Rats received nicotine (50 mg nicotine base/1) in their drinking fluid for 28 days. The daily consumption of nicotine was about 4 mg/kg per day. Controls received plain water. Body weight, food consumption and fluid intake were registered during the whole treatment period and up to 31 days after withdrawal of nicotine. A significant lower body weight was noted in rats, treated with nicotine, in comparison with control rats during the whole treatment period. After withdrawal of nicotine the body weight returned to normal. Only slight effects were seen on the food intake (at the beginning of the nicotine treatment).
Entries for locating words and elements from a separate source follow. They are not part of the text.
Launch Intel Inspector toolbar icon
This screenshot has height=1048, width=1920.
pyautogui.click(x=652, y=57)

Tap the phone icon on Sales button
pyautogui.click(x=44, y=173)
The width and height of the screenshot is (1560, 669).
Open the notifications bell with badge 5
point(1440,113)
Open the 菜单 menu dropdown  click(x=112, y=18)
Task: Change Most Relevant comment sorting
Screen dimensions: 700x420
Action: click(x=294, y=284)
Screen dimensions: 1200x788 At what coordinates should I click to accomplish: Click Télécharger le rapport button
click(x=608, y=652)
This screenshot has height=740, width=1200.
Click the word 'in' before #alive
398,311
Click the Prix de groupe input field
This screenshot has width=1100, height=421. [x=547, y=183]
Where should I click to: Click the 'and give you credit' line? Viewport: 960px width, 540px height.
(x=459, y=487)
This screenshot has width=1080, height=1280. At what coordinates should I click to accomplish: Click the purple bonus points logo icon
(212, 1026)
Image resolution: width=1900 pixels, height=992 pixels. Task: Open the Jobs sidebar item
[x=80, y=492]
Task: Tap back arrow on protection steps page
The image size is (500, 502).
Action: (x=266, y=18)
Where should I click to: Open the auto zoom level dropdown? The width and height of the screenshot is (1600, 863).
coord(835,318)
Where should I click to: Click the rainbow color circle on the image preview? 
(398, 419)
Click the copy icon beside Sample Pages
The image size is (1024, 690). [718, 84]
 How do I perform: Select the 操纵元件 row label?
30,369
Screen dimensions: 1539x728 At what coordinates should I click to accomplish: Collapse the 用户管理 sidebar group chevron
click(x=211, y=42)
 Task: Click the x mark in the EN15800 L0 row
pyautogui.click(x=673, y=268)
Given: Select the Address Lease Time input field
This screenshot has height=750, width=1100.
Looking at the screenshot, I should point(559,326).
The fluid intake, on the other hand, was significantly lower in the nicotine group during the whole period of treatment and a reduced intake persisted 28 days after withdrawal of nicotine. Tolerance to nicotine was measured in rats 24 hours after withdrawal of nicotine, using two behavioural tests. No tolerance to nicotine was found after 31 days of withdrawal of nicotine. The number of nicotine-like binding sites was found to be reduced in the midbrain 24 hours after withdrawal of nicotine, while no significant change was found in the cortex and hippocampus.